Предположение Ломакина о занятии в половине февраля Биш-акты и Киндерли двумя сотнями кавалерии и ротою пехоты было одобрено главнокомандующим, о чем и послано ему известие в форт Александровский 2 января. Вместе с тем интендантству предложено озаботиться заготовлением и доставлением для двух сотен и одной роты, к половине февраля, в Киндерлинский залив необходимого на один месяц количества продовольственных запасов, как о том просил Ломакин. Затем все прочие предположения его оставлены были пока без движения, до прибытия в Тифлис Маркозова.
После словесного доклада Маркозова главнокомандующему, в конце 1872 г., о чем сказано выше, его высочество отменил предполагавшееся движение четырех сотен кавалерии к Сарыкамышу и велел послать Ломакину приказание, чтобы он озаботился немедленным приготовлением красноводскому отряду трех тысяч и ни в каком случае не менее1 1/2 тысячи верблюдов, которых доставил бы к 20 февраля и не позже 1 марта в Красноводск, под конвоем двух сотен кавалерии, находившихся тогда на Мангишлаке, которые должны затем поступить в состав красноводского отряда. Если бы в приискании верблюдов встретились затруднения, то Ломакин обязывался уведомить об этом Маркозова заранее, т. е. до 15 февраля. Последняя добавка сделана была с тою целью, чтобы, в случае неудачи сбора верблюдов в Мангишлаке, Маркозов мог иметь время добыть перевозочные средства на Атр шкуною. Но так как первая шкуна отходила туда почти чрез месяц (1 февраля), то кавказский штаб сделал распоряжение, чтобы для доставления на Мангишлак телеграммы 6 января приготовлено было в Баку военное судно. По получении уведомления о том, что пароход «Шах» к плаванию готов, штаб сообщил об этом 12 января в Шуру и просил штаб войск Дагестанской области отправить депешу на этом судне, для чего и войти в сношение, по телеграфу, с командиром бакинского порта. Телеграмма была отправлена в Баку по почте и получена там только 14 января. Пока командиру судна передали по телеграфу подробные указания и потребовали от него, в предупреждение последствий ошибки, повторение данной ему инструкции, по телеграфу же, времени ушло так много, что пароход мог отправиться в Мангишлак только 18 января утром, а прибыть в форт Александровский 19 в полдень.

ЗАДАНИЯ -
1/ Перепишите фрагмент текста о походе от слов «Предположение Ломакина о» до слов «в Тифлис Маркозова.» включительно, поставив «штабу» вместо «интендантству».
2/ Переведите на английский язык предложение из текста о походе: «Телеграмма была отправлена в Баку по почте и получена там только 14 января.»
3/ Какое судно, согласно тексту о походе, было объявлено готовым к плаванию?

МАТЕРИАЛ -
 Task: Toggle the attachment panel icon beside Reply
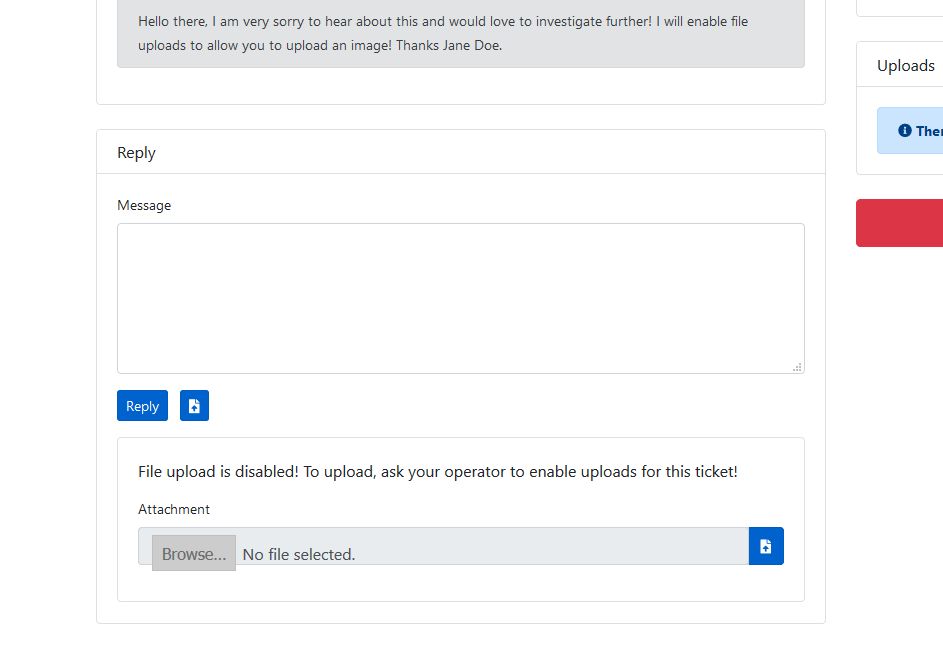tap(194, 406)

ОТВЕТЫ -
1/
Предположение Ломакина о занятии в половине февраля Биш-акты и Киндерли двумя сотнями кавалерии и ротою пехоты было одобрено главнокомандующим, о чем и послано ему известие в форт Александровский 2 января. Вместе с тем штабу предложено озаботиться заготовлением и доставлением для двух сотен и одной роты, к половине февраля, в Киндерлинский залив необходимого на один месяц количества продовольственных запасов, как о том просил Ломакин. Затем все прочие предположения его оставлены были пока без движения, до прибытия в Тифлис Маркозова.

2/ The telegram was sent to Baku by mail and was received there only on January 14.

3/ Пароход «Шах».